ママと呼ばれたい ~素敵上司の悲しすぎる過去~
私は一応は遠慮したのだけど、夜道の一人歩きは危ないからという事で、新藤さんに駅まで送っていただく事になった。


「はい、これ。肝心な物を忘れてるぞ?」


歩き出すとすぐに、そう言って新藤さんは私に紙袋を差し出した。私がポカンとしていると、


「忘れ物。君のブラウスさ」

「ああ、どうもすみません」


ブラウスの事はすっかり忘れていたけども、それを受け取ってしまうと、もう新藤さんのお宅にお邪魔する口実がないのよね……
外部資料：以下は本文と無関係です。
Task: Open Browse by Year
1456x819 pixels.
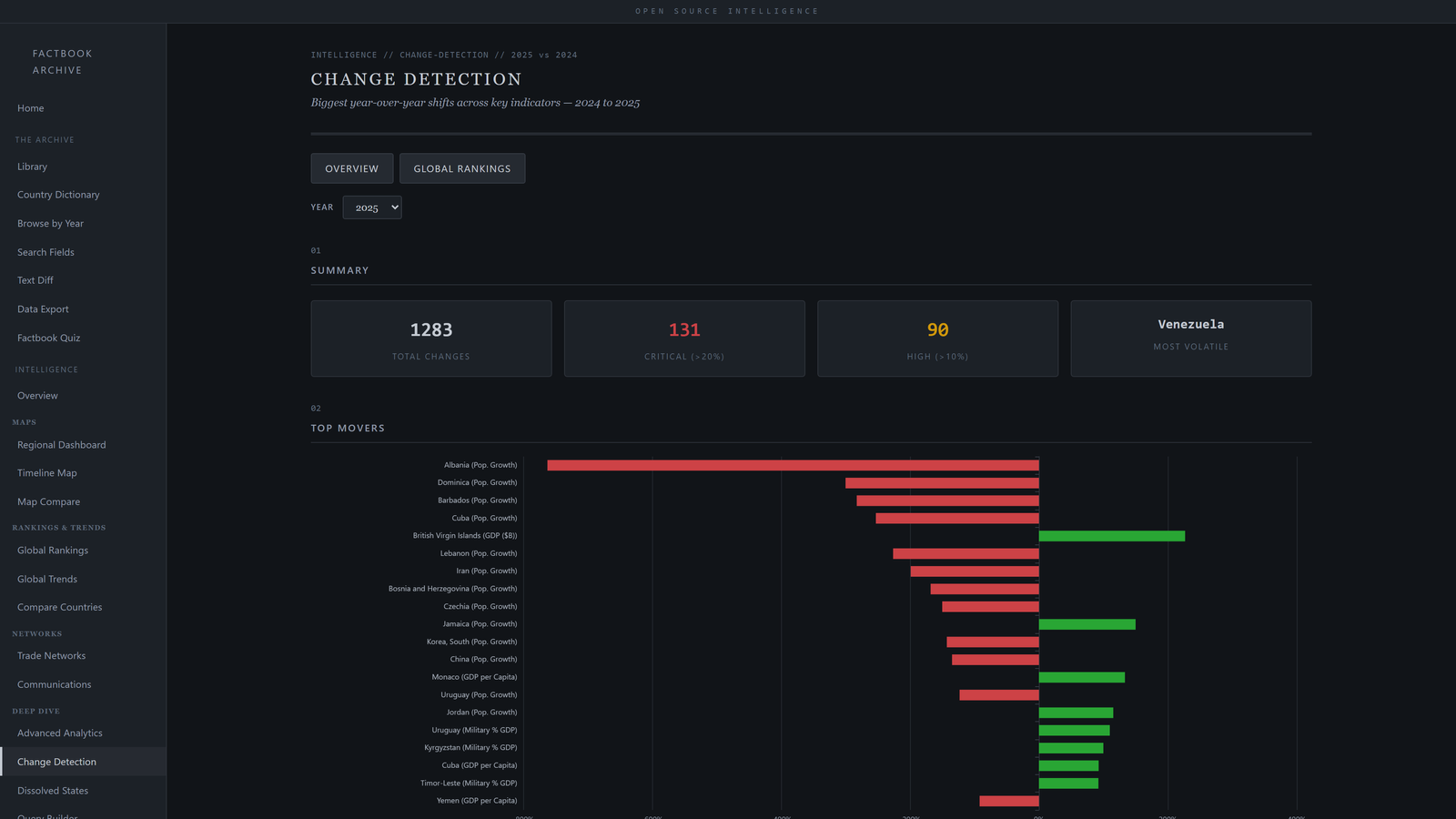Action: click(50, 223)
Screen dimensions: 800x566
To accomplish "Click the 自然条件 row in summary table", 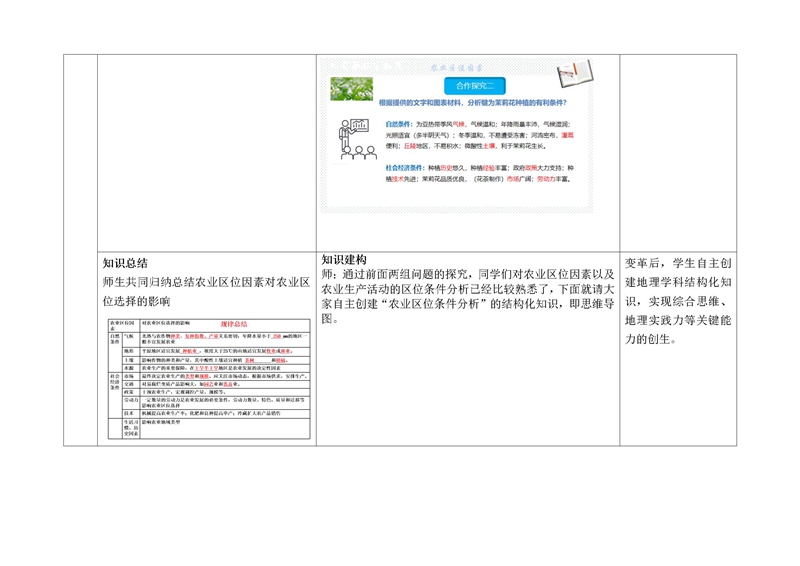I will [x=120, y=338].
そんな事を考えながら、今や完全に無駄になった大きなバッグにブラウスを入れていたら、


「悪かったね?」


と新藤さんがポツリと言った。何の事かなと思って彼の顔を見上げたら、


「今夜あたり来るかな、という予想はしてたんだけどね……」


と続く言葉を聞き、山田美沙さんの事を言ってるいるのだと私は気付いた。そして昨日の朝、私が忘れ物を取りに伺うと言った時、新藤さんが一瞬戸惑ったように思えた事を思い出した。

きっとあれは、山田美沙さんも来る事を予想したからなのだと思う。つまり、私と山田美沙さんが鉢合わせする事を予想したからだと思う。実際にそうなってしまったのだけど。